Here is what I love about regular expressions. They can make your life much easier.
I had to take a list of enumerated values, like this. (The list was a lot longer than shown)
Barbour=1,
Berkeley =2,
Boone =3,
Braxton =4,
Brooke =5,
Cabell =6,
Calhoun =7,
Clay =8,
Doddridge =9,
Fayette =10,
Gilmer =11,
Grant =12,
State=0,
Unknown = 99

and turn it into a switch statements in C# like this...
case 1:
value= LocationID.Barbour;
break;
case 2:
value= LocationID.Berkeley;
break;
case 3:
value= LocationID.Boone;
break;
case 4:
value= LocationID.Braxton;
break;
case 5:
value= LocationID.Brooke;
break;
case 6:
value= LocationID.Cabell;
break;
case 7:
value= LocationID.Calhoun;
break;
case 8:
value= LocationID.Clay;
break;
case 9:
value= LocationID.Doddridge;
break;
case 10:
value= LocationID.Fayette;
break;
case 11:
value= LocationID.Gilmer;
break;
case 12:
value= LocationID.Grant;
break;
case 0:
value= LocationID.State;
break;
case 99:
value= LocationID.Unknown;
break;

I did so using Edit Pad Pro and this search and replace code with Regular expressions
Search:

([a-zA-Z]*)( =)([0-9]*)

Replace:

case \3:
value= LocationID.\1;
break;

Dissecting it, [a-zA-Z] Matches all letters, both upper and lower case, while the asterisk at the end tells it to match all occurrences of it.
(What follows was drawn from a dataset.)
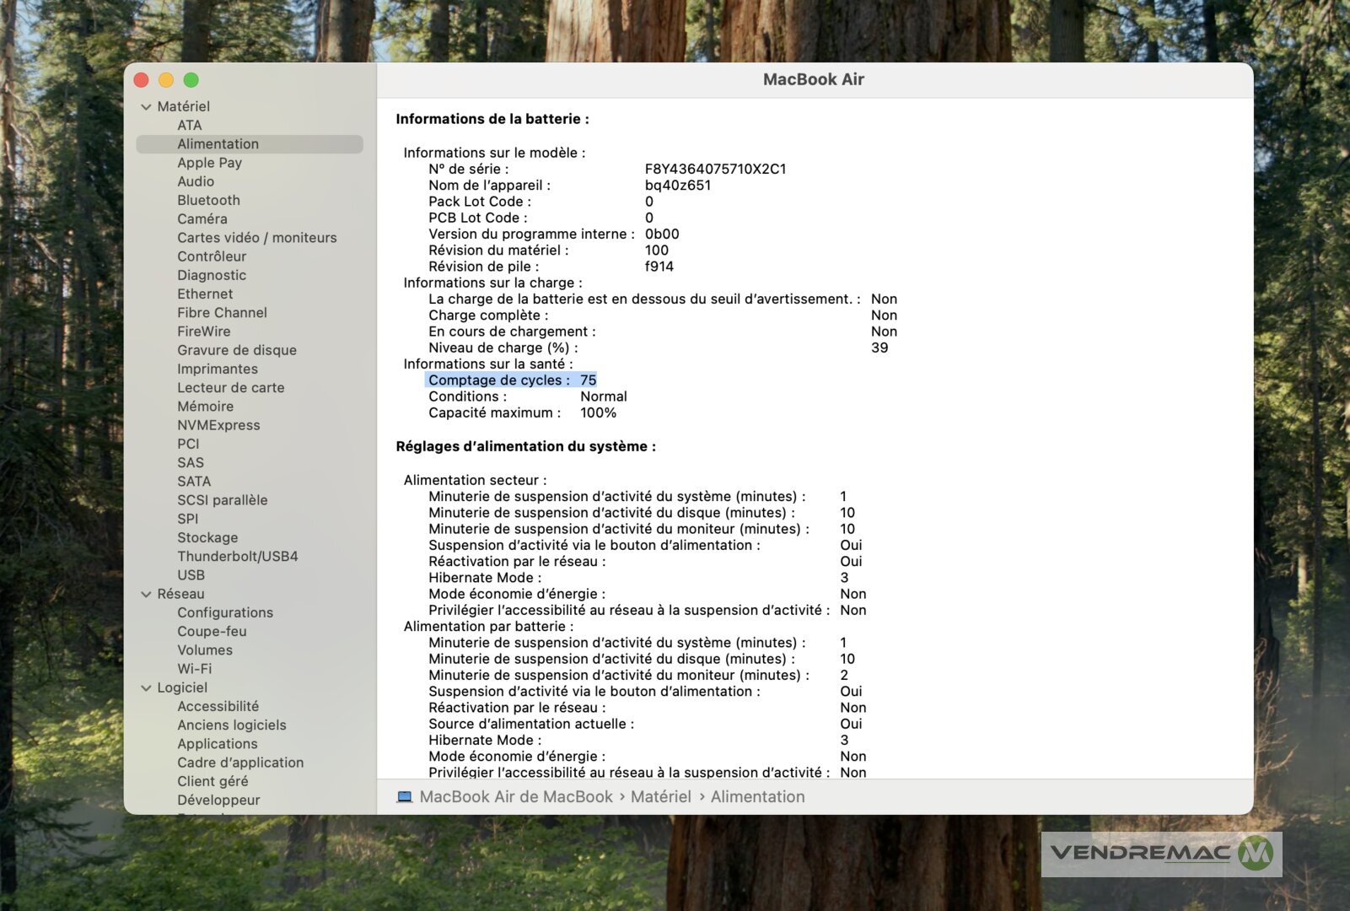Collapse the Réseau section in sidebar

tap(146, 595)
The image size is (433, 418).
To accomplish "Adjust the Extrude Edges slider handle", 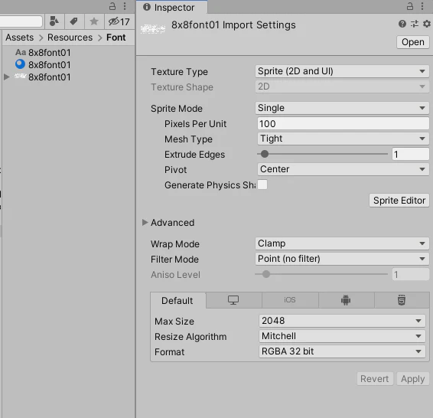I will click(265, 154).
So "a" and "aaaaaa" would both be a match. The [0-9]* does the same for the code number.

The parentheses separate the search into three terms. The replace using only terms 1 and 3 by specifying a backslash and the term I want (\1 for the first term, \3 for the third term).

The two big advantages are that I don't have to mess with copying and pasting values, which is tedious and time consuming, and I can be sure that I didn't paste the wrong value somewhere.